Hamburg. Die Bürgerschaft votierte mit Mehrheit für den Teilverkauf des wichtigsten Hamburger Hafenkonzerns an die Schweizer Reederei.
Der Teilverkauf des Hamburger Hafenkonzerns HHLA an die Schweizer Reederei MSC ist aus Hamburger Sicht perfekt. Ein letzter verzweifelter Versuch der Opposition, SPD und Grüne nach einer fast einjährigen Auseinandersetzung in einer letzten Debatte quasi auf der Schlussgeraden von ihrem Vorhaben abzubringen, ist gescheitert. Mit der Regierungsmehrheit von SPD und Grünen machte die Bürgerschaft am Mittwochabend den Weg für den Deal endgültig frei. Es gab 72 Ja- und 33-Nein-Stimmen.
CDU, Linksfraktion, AfD und FDP-Abgeordnete votierten bei der namentlichen Abstimmung geschlossen gegen den Senatsplan, ebenso drei Abgeordnete von SPD und Grünen: Dies waren Mathias Petersen (SPD) sowie Gudrun Schittek und Filiz Demirel (beide Grüne). Auffällig war, dass einige Abgeordnete der Debatte fernblieben.
Mehrheit in der Bürgerschaft: MSC darf groß bei der HHLA einsteigen
Zuvor hatte es noch einmal einen munteren Schlagabtausch gegeben, dem es nicht an politischer Schärfe fehlte. Der Hafenexperte der Linksfraktion, Norbert Hackbusch, bezichtigte beispielsweise Bürgermeister Peter Tschentscher direkt der Lüge. „Bürgermeister Tschentscher holt die seltsamsten Geschichten raus, um diesen unseligen Deal zu rechtfertigen“, sagte er. Handelskammer und Wirtschaftsexperten hätten den Verkauf an MSC sehr begrüßt? „Haben sie nicht“, so Hackbusch. „Die Handelskammer hat sich einer Bewertung enthalten und Experten haben sich positiv zu Terminalbeteiligungen von MSC geäußert, aber keiner sprach sich für einen Einstieg bei der HHLA aus.“
Der Bürgermeister habe auch gesagt, die HHLA sei in der Verlustzone, was nicht stimme. „Der Bürgermeister lügt, um diesen Deal zu rechtfertigen“, rief Hackbusch. Der Deal sei keine Kooperation, sondern der Ausverkauf der HHLA an einen fremden Reeder. Er erhielt viel Beifall für seine Rede.

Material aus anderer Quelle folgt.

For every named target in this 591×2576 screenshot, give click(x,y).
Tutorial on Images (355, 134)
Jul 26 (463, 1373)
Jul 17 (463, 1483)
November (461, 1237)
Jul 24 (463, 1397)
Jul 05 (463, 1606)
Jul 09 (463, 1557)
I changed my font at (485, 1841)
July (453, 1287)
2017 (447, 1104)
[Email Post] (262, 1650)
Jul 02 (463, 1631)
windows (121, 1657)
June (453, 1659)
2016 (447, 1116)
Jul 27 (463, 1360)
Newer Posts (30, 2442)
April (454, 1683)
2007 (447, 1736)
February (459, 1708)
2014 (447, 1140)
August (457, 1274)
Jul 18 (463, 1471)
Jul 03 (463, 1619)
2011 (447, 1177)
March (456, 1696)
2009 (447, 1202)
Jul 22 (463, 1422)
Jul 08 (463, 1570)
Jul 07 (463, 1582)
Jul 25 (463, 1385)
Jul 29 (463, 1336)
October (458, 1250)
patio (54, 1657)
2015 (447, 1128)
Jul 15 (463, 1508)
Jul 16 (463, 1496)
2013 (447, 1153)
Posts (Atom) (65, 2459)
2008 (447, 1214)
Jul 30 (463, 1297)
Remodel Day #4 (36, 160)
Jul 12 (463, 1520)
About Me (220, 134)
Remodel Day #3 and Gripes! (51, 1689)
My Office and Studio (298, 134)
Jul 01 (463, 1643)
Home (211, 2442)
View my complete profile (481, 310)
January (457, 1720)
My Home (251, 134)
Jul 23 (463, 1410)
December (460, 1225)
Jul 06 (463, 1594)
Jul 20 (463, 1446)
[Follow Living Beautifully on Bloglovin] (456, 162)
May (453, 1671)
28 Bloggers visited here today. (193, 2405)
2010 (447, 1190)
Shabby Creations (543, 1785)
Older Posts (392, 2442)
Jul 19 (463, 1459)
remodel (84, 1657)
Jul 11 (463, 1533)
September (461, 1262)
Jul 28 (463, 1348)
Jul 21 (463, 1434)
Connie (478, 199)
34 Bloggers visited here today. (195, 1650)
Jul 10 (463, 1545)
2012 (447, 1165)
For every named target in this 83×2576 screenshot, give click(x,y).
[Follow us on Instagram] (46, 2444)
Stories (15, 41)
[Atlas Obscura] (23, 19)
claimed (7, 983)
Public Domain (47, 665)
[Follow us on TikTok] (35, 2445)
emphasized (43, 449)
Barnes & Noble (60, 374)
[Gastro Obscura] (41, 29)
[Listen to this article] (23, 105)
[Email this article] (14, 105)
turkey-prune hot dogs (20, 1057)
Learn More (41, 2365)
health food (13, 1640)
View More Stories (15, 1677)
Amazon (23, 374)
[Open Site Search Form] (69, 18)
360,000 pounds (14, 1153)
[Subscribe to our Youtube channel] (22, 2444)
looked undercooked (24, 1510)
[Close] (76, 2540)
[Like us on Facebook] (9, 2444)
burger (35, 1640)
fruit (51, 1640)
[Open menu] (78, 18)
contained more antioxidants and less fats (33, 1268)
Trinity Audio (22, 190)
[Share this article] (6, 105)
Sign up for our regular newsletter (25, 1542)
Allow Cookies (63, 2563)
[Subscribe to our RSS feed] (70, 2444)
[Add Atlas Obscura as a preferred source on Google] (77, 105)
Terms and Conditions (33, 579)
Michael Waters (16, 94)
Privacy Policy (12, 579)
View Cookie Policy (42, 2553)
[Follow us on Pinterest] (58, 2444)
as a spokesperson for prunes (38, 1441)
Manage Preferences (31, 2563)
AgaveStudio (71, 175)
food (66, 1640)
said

Der Angegriffene reagierte nicht. Bürgermeister Tschentscher hatte die Bürgerschaftssitzung lange vor der HHLA-Debatte verlassen.
MSC darf 49,9 Prozent der HHLA erwerben
„Mit diesem Deal sendet Rot-Grün ein Signal der Schwäche in die maritime Welt. Der Senat löst mit dem Deal nicht die Probleme, die er durch langes Nichtstun im Hafen selbst geschaffen hat“, sagte Götz Wiese von der CDU-Fraktion. Der angestrebte Verkauf führe zu einem großen Schaden für Hamburg und verändere den Hafen für Jahrzehnte.

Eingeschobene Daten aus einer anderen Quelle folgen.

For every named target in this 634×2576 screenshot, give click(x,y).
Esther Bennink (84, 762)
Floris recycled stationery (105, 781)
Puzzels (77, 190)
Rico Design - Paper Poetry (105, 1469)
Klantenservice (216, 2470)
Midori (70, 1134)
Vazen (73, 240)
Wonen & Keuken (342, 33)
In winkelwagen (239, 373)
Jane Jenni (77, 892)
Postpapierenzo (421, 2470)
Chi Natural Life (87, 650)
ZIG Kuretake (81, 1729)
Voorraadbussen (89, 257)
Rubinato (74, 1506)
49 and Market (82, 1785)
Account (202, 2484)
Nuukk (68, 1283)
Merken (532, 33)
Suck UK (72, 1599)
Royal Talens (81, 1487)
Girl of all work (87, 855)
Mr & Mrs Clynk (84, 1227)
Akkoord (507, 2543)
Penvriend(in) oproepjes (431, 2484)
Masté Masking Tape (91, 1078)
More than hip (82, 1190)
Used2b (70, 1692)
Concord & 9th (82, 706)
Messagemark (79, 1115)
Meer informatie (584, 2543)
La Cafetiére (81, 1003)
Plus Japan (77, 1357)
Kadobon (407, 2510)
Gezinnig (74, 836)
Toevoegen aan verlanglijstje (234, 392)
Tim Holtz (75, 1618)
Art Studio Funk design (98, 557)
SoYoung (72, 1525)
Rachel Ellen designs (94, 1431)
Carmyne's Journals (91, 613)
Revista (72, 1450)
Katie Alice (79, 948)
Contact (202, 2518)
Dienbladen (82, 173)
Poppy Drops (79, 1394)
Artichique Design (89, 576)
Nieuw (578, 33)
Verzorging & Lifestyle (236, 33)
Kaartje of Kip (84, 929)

Der Senat habe es in 13 Jahren nicht geschafft, den Hafen voranzubringen. „Wo geht es mit dem Hafen hin? Vielleicht führt die Antwort nach Genf. Es fehlt ein Zukunftsplan des Senats für die HHLA und für den Hafen. Zynisch könnte man sagen: Damit hat der Senat ja jetzt MSC beauftragt.“
Bürgermeister Tschentscher bleibt Debatte fern
Der FDP-Abgeordnete Sami Musa sagte: „Ich appelliere heute an jeden einzelnen Mandatsträger von SPD und Grünen: Sie sind als Abgeordnete Ihrem Gewissen verpflichtet. Sie sollen die Interessen der Bürgerinnen und Bürger dieser Stadt vertreten. Genau das wird mit dem MSC-Deal nicht getan.“
Johannes Müller (Grüne) verteidigte den Deal als „zukunftweisende“ Entscheidung und verwies auf die Betriebsvereinbarungen zum Wohle der Arbeitnehmer.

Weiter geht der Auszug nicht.